[DATASET RECORDS Boundary: Start]

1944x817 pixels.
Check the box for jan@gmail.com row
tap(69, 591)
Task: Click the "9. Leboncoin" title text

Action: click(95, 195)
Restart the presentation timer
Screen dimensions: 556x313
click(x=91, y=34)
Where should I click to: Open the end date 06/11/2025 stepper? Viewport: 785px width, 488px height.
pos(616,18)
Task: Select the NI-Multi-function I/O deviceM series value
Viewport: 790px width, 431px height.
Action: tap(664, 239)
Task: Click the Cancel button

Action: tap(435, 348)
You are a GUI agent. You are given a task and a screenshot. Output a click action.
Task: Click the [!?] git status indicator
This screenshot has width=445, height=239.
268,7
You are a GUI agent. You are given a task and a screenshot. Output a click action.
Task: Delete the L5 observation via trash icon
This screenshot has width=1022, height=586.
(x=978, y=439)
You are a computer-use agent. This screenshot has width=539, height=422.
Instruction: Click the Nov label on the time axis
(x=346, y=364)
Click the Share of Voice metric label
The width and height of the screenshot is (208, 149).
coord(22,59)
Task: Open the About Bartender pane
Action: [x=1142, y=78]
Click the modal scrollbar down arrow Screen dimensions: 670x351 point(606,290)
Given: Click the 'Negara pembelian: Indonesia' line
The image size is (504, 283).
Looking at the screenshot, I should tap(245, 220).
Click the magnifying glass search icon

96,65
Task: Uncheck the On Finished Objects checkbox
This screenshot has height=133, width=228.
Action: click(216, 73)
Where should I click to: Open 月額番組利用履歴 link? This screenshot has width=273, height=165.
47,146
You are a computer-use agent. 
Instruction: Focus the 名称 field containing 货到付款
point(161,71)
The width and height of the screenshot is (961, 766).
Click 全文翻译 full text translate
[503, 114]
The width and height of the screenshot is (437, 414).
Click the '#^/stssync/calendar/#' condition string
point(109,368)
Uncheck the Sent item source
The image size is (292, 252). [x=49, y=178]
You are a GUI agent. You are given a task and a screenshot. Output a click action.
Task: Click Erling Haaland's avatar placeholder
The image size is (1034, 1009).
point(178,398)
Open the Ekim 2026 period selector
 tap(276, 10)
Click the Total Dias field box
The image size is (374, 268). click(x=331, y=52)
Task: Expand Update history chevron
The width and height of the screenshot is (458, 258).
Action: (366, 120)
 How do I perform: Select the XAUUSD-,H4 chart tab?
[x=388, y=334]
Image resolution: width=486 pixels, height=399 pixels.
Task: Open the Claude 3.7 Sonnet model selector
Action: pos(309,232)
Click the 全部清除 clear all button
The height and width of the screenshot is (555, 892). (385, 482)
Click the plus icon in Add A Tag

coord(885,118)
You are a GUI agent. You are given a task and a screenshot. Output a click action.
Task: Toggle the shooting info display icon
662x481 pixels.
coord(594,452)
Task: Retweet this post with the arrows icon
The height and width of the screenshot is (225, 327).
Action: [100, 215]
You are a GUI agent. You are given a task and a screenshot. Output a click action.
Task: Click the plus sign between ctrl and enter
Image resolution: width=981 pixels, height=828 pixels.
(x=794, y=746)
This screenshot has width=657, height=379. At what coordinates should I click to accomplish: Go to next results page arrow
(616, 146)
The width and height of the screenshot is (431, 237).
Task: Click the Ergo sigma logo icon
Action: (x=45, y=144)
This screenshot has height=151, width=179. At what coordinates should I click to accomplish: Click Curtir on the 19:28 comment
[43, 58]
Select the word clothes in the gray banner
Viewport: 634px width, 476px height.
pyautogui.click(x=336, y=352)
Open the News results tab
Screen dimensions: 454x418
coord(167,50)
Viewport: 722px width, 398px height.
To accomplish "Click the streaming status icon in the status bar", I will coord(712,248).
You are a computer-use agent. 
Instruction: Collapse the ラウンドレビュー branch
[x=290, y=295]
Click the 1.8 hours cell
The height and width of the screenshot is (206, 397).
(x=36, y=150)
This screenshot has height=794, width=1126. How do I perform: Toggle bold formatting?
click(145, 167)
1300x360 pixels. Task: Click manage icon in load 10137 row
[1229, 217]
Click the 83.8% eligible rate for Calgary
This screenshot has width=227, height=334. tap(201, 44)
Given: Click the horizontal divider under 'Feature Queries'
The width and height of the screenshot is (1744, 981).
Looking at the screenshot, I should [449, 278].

[DATASET RECORDS Boundary: End]

WHAT IS REQUIRED — Each line of the records above, from the first through the one containing "Given: Click the 'Negara", is to be retyped exactly; no other line belongs.

RESPONSE —
1944x817 pixels.
Check the box for jan@gmail.com row
tap(69, 591)
Task: Click the "9. Leboncoin" title text

Action: click(95, 195)
Restart the presentation timer
Screen dimensions: 556x313
click(x=91, y=34)
Where should I click to: Open the end date 06/11/2025 stepper? Viewport: 785px width, 488px height.
pos(616,18)
Task: Select the NI-Multi-function I/O deviceM series value
Viewport: 790px width, 431px height.
Action: tap(664, 239)
Task: Click the Cancel button

Action: tap(435, 348)
You are a GUI agent. You are given a task and a screenshot. Output a click action.
Task: Click the [!?] git status indicator
This screenshot has width=445, height=239.
268,7
You are a GUI agent. You are given a task and a screenshot. Output a click action.
Task: Delete the L5 observation via trash icon
This screenshot has width=1022, height=586.
(x=978, y=439)
You are a computer-use agent. This screenshot has width=539, height=422.
Instruction: Click the Nov label on the time axis
(x=346, y=364)
Click the Share of Voice metric label
The width and height of the screenshot is (208, 149).
coord(22,59)
Task: Open the About Bartender pane
Action: [x=1142, y=78]
Click the modal scrollbar down arrow Screen dimensions: 670x351 point(606,290)
Given: Click the 'Negara pembelian: Indonesia' line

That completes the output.